Revise all of the entries below so that every occurrence of "computer-use agent" reads "desktop automation agent", and leave everything else unchanged.

## Element lookup entries

--

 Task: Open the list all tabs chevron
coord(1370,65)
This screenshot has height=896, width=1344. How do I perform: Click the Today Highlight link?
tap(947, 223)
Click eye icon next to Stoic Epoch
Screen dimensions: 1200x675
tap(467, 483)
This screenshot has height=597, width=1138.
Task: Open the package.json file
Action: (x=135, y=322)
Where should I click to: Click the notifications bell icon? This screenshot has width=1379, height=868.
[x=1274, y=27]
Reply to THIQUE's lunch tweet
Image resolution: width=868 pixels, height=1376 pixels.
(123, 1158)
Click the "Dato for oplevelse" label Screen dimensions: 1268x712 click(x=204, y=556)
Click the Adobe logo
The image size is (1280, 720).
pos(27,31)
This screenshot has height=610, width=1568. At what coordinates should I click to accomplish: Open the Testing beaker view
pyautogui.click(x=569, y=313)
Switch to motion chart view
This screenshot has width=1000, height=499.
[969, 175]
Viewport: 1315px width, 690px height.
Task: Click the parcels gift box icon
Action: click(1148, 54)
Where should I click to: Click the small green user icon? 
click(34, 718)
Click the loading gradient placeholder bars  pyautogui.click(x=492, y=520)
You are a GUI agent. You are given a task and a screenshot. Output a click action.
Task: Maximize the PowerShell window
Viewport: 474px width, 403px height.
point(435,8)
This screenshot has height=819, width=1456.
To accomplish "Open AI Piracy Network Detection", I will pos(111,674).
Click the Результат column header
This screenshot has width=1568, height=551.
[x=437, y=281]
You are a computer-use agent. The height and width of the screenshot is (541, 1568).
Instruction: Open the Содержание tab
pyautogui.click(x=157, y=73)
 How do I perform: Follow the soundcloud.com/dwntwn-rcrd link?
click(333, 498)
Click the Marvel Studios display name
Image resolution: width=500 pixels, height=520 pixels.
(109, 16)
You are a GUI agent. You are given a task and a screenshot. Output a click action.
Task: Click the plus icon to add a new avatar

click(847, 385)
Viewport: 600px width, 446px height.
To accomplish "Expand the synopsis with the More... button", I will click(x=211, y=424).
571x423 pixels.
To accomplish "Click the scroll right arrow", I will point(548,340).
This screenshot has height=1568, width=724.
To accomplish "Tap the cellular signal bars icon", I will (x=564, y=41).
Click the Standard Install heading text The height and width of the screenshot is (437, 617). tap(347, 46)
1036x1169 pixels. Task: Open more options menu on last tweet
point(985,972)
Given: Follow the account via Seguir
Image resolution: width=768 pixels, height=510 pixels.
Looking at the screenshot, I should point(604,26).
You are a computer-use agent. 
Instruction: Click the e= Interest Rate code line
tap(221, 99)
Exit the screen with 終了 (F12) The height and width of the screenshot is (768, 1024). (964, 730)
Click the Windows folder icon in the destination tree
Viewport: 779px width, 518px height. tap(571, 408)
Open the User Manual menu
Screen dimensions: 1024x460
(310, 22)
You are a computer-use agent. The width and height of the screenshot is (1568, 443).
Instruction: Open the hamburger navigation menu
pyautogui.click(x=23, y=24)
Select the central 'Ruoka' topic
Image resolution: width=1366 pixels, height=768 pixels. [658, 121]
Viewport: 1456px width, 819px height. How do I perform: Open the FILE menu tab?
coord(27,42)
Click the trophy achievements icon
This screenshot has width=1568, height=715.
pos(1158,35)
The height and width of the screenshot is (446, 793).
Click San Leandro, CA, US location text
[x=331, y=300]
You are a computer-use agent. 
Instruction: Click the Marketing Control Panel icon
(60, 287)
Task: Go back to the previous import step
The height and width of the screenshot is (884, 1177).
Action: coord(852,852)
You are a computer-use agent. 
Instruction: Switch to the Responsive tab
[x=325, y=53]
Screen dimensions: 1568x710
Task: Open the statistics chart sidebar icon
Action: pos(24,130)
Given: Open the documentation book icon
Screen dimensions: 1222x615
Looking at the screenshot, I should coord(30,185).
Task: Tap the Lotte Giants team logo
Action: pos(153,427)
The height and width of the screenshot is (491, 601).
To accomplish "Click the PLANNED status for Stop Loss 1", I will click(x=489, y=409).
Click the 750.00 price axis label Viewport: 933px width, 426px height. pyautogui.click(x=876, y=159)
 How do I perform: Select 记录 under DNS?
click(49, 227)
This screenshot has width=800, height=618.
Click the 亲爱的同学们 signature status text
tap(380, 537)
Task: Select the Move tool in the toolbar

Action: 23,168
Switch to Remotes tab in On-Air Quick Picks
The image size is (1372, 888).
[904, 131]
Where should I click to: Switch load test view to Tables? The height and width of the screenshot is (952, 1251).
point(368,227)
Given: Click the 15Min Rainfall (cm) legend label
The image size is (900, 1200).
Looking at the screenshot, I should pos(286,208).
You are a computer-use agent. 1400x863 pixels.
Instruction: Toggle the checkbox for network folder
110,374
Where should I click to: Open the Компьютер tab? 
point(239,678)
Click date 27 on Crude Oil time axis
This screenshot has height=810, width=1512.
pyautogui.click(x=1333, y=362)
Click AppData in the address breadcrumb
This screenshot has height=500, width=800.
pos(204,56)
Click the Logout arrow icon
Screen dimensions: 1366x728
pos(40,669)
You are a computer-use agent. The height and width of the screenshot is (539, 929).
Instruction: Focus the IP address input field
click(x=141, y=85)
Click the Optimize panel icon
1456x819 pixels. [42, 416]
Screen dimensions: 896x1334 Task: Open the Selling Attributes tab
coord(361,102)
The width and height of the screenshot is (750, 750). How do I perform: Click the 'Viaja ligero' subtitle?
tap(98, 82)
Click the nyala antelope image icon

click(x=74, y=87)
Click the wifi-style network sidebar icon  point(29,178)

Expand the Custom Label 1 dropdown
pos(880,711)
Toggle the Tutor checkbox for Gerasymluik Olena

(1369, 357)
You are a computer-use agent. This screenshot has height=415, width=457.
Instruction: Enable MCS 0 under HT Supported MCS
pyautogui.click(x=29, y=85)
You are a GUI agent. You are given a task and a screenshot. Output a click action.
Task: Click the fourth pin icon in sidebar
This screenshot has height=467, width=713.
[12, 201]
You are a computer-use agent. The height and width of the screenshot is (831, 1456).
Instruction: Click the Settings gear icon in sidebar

--

## The solution
 Task: Open the list all tabs chevron
coord(1370,65)
This screenshot has height=896, width=1344. How do I perform: Click the Today Highlight link?
tap(947, 223)
Click eye icon next to Stoic Epoch
Screen dimensions: 1200x675
tap(467, 483)
This screenshot has height=597, width=1138.
Task: Open the package.json file
Action: (x=135, y=322)
Where should I click to: Click the notifications bell icon? This screenshot has width=1379, height=868.
[x=1274, y=27]
Reply to THIQUE's lunch tweet
Image resolution: width=868 pixels, height=1376 pixels.
(123, 1158)
Click the "Dato for oplevelse" label Screen dimensions: 1268x712 click(x=204, y=556)
Click the Adobe logo
The image size is (1280, 720).
pos(27,31)
This screenshot has height=610, width=1568. At what coordinates should I click to accomplish: Open the Testing beaker view
pyautogui.click(x=569, y=313)
Switch to motion chart view
This screenshot has width=1000, height=499.
[969, 175]
Viewport: 1315px width, 690px height.
Task: Click the parcels gift box icon
Action: click(1148, 54)
Where should I click to: Click the small green user icon? 
click(34, 718)
Click the loading gradient placeholder bars  pyautogui.click(x=492, y=520)
You are a GUI agent. You are given a task and a screenshot. Output a click action.
Task: Maximize the PowerShell window
Viewport: 474px width, 403px height.
point(435,8)
This screenshot has height=819, width=1456.
To accomplish "Open AI Piracy Network Detection", I will pos(111,674).
Click the Результат column header
This screenshot has width=1568, height=551.
[x=437, y=281]
You are a desktop automation agent. The height and width of the screenshot is (541, 1568).
Instruction: Open the Содержание tab
pyautogui.click(x=157, y=73)
 How do I perform: Follow the soundcloud.com/dwntwn-rcrd link?
click(333, 498)
Click the Marvel Studios display name
Image resolution: width=500 pixels, height=520 pixels.
(109, 16)
You are a GUI agent. You are given a task and a screenshot. Output a click action.
Task: Click the plus icon to add a new avatar

click(847, 385)
Viewport: 600px width, 446px height.
To accomplish "Expand the synopsis with the More... button", I will click(x=211, y=424).
571x423 pixels.
To accomplish "Click the scroll right arrow", I will point(548,340).
This screenshot has height=1568, width=724.
To accomplish "Tap the cellular signal bars icon", I will (x=564, y=41).
Click the Standard Install heading text The height and width of the screenshot is (437, 617). tap(347, 46)
1036x1169 pixels. Task: Open more options menu on last tweet
point(985,972)
Given: Follow the account via Seguir
Image resolution: width=768 pixels, height=510 pixels.
Looking at the screenshot, I should point(604,26).
You are a desktop automation agent. 
Instruction: Click the e= Interest Rate code line
tap(221, 99)
Exit the screen with 終了 (F12) The height and width of the screenshot is (768, 1024). (964, 730)
Click the Windows folder icon in the destination tree
Viewport: 779px width, 518px height. tap(571, 408)
Open the User Manual menu
Screen dimensions: 1024x460
(310, 22)
You are a desktop automation agent. The width and height of the screenshot is (1568, 443).
Instruction: Open the hamburger navigation menu
pyautogui.click(x=23, y=24)
Select the central 'Ruoka' topic
Image resolution: width=1366 pixels, height=768 pixels. [658, 121]
Viewport: 1456px width, 819px height. How do I perform: Open the FILE menu tab?
coord(27,42)
Click the trophy achievements icon
This screenshot has width=1568, height=715.
pos(1158,35)
The height and width of the screenshot is (446, 793).
Click San Leandro, CA, US location text
[x=331, y=300]
You are a desktop automation agent. 
Instruction: Click the Marketing Control Panel icon
(60, 287)
Task: Go back to the previous import step
The height and width of the screenshot is (884, 1177).
Action: coord(852,852)
You are a desktop automation agent. 
Instruction: Switch to the Responsive tab
[x=325, y=53]
Screen dimensions: 1568x710
Task: Open the statistics chart sidebar icon
Action: pos(24,130)
Given: Open the documentation book icon
Screen dimensions: 1222x615
Looking at the screenshot, I should coord(30,185).
Task: Tap the Lotte Giants team logo
Action: pos(153,427)
The height and width of the screenshot is (491, 601).
To accomplish "Click the PLANNED status for Stop Loss 1", I will click(x=489, y=409).
Click the 750.00 price axis label Viewport: 933px width, 426px height. pyautogui.click(x=876, y=159)
 How do I perform: Select 记录 under DNS?
click(49, 227)
This screenshot has width=800, height=618.
Click the 亲爱的同学们 signature status text
tap(380, 537)
Task: Select the Move tool in the toolbar

Action: 23,168
Switch to Remotes tab in On-Air Quick Picks
The image size is (1372, 888).
[904, 131]
Where should I click to: Switch load test view to Tables? The height and width of the screenshot is (952, 1251).
point(368,227)
Given: Click the 15Min Rainfall (cm) legend label
The image size is (900, 1200).
Looking at the screenshot, I should pos(286,208).
You are a desktop automation agent. 1400x863 pixels.
Instruction: Toggle the checkbox for network folder
110,374
Where should I click to: Open the Компьютер tab? 
point(239,678)
Click date 27 on Crude Oil time axis
This screenshot has height=810, width=1512.
pyautogui.click(x=1333, y=362)
Click AppData in the address breadcrumb
This screenshot has height=500, width=800.
pos(204,56)
Click the Logout arrow icon
Screen dimensions: 1366x728
pos(40,669)
You are a desktop automation agent. The height and width of the screenshot is (539, 929).
Instruction: Focus the IP address input field
click(x=141, y=85)
Click the Optimize panel icon
1456x819 pixels. [42, 416]
Screen dimensions: 896x1334 Task: Open the Selling Attributes tab
coord(361,102)
The width and height of the screenshot is (750, 750). How do I perform: Click the 'Viaja ligero' subtitle?
tap(98, 82)
Click the nyala antelope image icon

click(x=74, y=87)
Click the wifi-style network sidebar icon  point(29,178)

Expand the Custom Label 1 dropdown
pos(880,711)
Toggle the Tutor checkbox for Gerasymluik Olena

(1369, 357)
You are a desktop automation agent. This screenshot has height=415, width=457.
Instruction: Enable MCS 0 under HT Supported MCS
pyautogui.click(x=29, y=85)
You are a GUI agent. You are given a task and a screenshot. Output a click action.
Task: Click the fourth pin icon in sidebar
This screenshot has height=467, width=713.
[12, 201]
You are a desktop automation agent. The height and width of the screenshot is (831, 1456).
Instruction: Click the Settings gear icon in sidebar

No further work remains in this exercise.